I never assumed that journalism would be different from any other field of life and would have the same number of fraudsters and bullshitters and pretenders and dumb, lazy fleas as any other career.
No one ever said television was the way to heaven or the perfect life. No one ever claimed it to be a place of God. Some television people might believe that of it. I don't think I ever did.
Television to me was, and still is, hard work. Briefing up, reading up. Research. Getting to the core of an issue, getting it right. Getting to grips with stuff. That is hard work. No one can do it for you. No one can pour it into your brain through a tube.
These days, heaven knows, most of the people I interview now are younger than me and most came into Parliament after Holmes started. But I still do the work. In the end, success in television is about doing the work. How you look, ultimately, is secondary.
Hunter S. Thompson said famously television was "a cruel and shallow money trench, a long plastic hallway where thieves and pimps run free and good men die like dogs". He then added, "There's also a negative side."
We had those words up in the office for a while. We loved them. We all laughed. We recited them to one another. We did so because we knew it to be true in many ways and yet we also knew that good men survive in that trench as well, men who are good in their souls and good at their jobs and were prepared to fight to do things properly.
In fact, Thompson originally made that remark about the music business. You could also apply it to the movie business and to the mobile phone business and the judicial bench and the legal fraternity and the building trade and the food business.
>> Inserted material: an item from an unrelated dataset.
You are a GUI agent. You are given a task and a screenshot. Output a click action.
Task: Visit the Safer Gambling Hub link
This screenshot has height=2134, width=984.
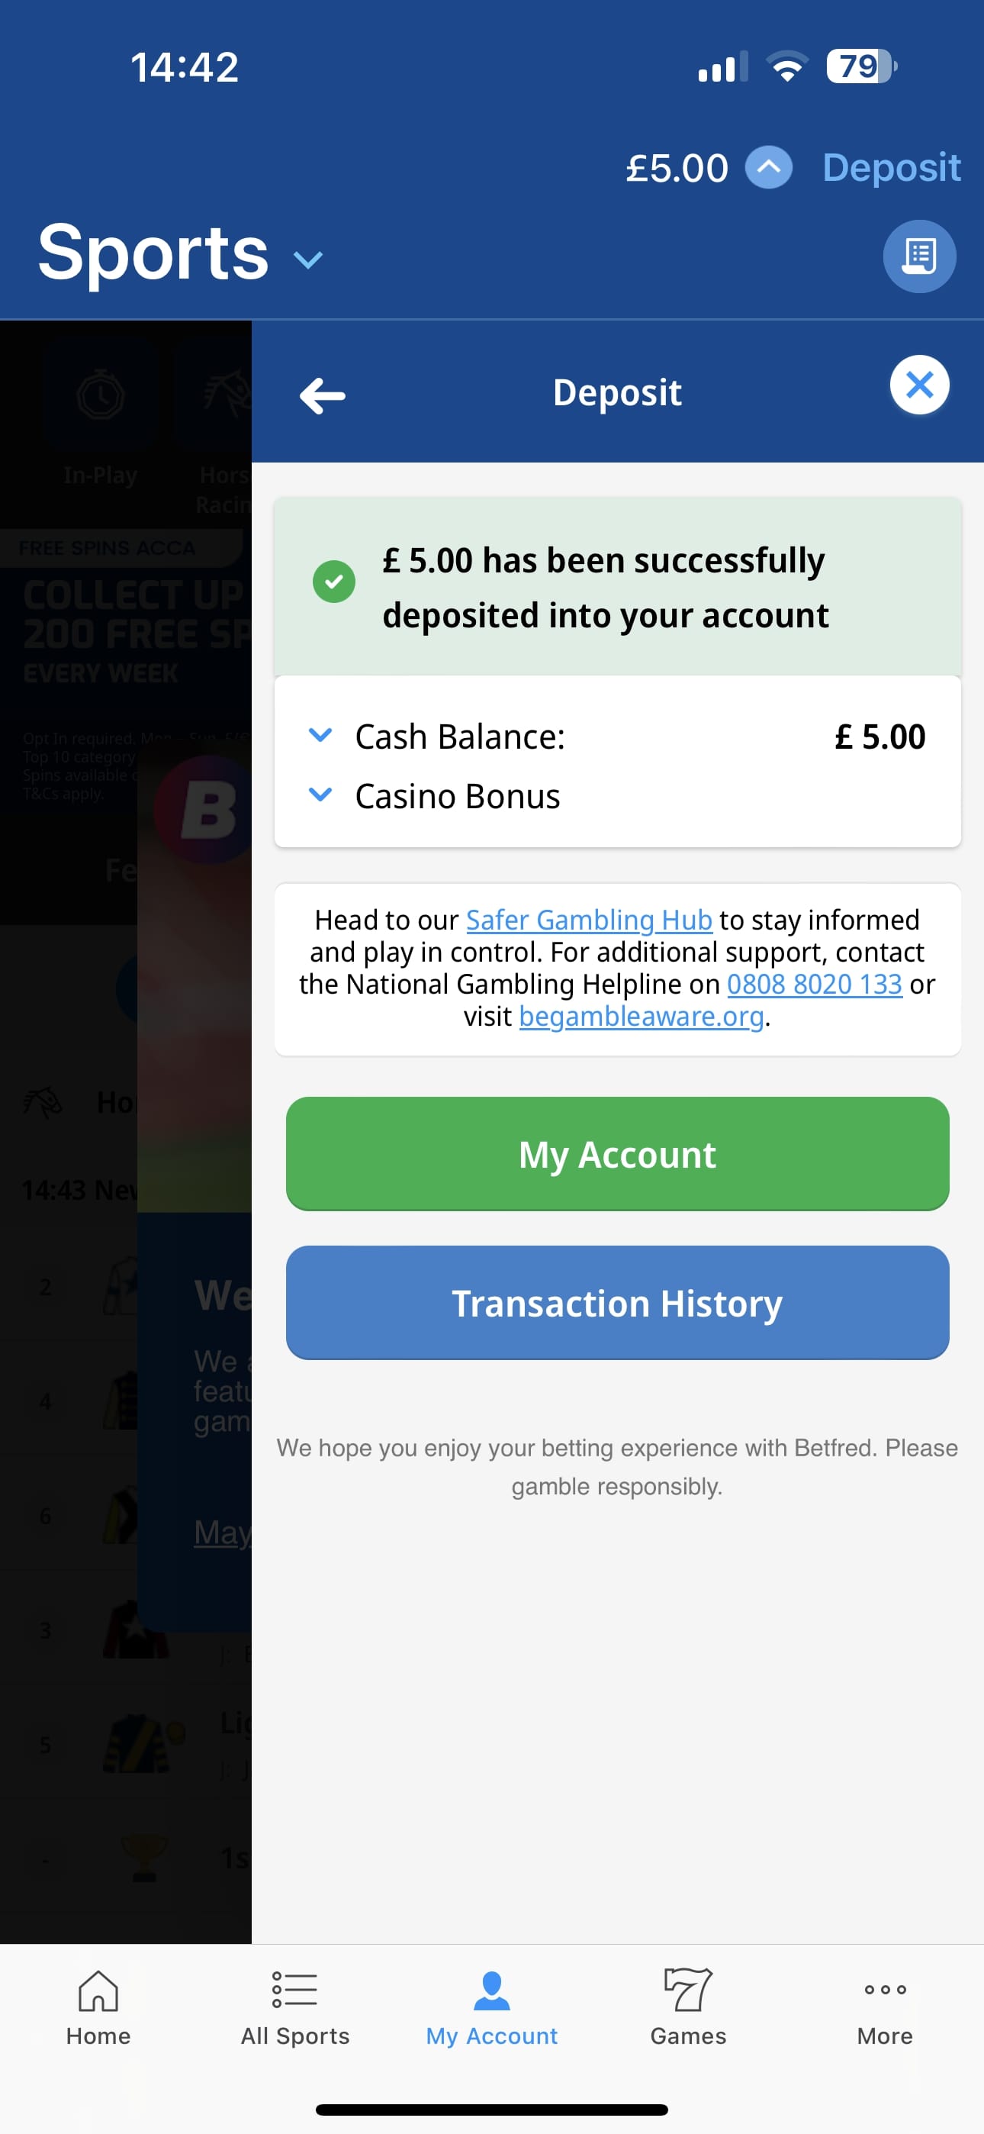[589, 920]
God knows life is tough. People pour acid on one another all the time. If being blonde or young gives you a helping hand, well, so be it. It is the way of the world. If you are neither, make them laugh, keep the fire in your belly and work on yourself.
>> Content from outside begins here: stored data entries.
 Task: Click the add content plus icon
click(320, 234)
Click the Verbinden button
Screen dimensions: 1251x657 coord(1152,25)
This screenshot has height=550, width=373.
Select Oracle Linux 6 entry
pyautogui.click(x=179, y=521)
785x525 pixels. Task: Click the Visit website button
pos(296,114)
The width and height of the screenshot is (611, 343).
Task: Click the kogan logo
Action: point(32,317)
But Wilson is right about the age thing. It bothers me too. I ask myself every time I sit down and watch New Zealand television news whether I'm going to learn anything I don't already know about life from this attractive, young, female person?
And I know what the answer will be. But that is an age thing, more about my head than the reporter's, I know. There is nothing to be done about that.
More importantly, I ask if I am going to learn anything I haven't read hours earlier online? That is what the reporters Wilson is talking about really need to think about. We have so many other ways of accessing the news now. Make us watch you. Be compelling.
But in the end, all we want, probably, is someone who can manage to tell the story fluently off the top of the head and give us the basics.
And the basics are all that news is going to give us anyway, no matter the accent, or the channel or the medium. You can listen to the flint-edged women on the BBC or the geezer droning on for half the day on CNN but, in the end, all that matters are the basics, regardless of whether the hair is light or dark or the face old or young.
That is all the news is. In the end, while the news tells us someone killed someone else here or there, it cannot tell us why. News can never explain it. News will never have the time.
I read today, for example, that New Zealand thinks an ancient Afghan province will be able to rule itself without us in five years. Right. Thanks. I've put that in the diary. Wake me up then and I'll see if you were right.
What is news anyway but an irritant? You know something? You can go all week without watching the news and end up knowing as much as someone who has.
Okay, I own up, I check online all day. But if by Friday you've missed something it will take you half an hour to catch up.
The New Zealand television news reporting staff are in a period of generational cross-over. In any case, the older women have children and won't work for the money the job pays.
But when this lot leaves to have kids? Mmmm. There might be a problem. Thank God there are so many men, even if some of them are ugly.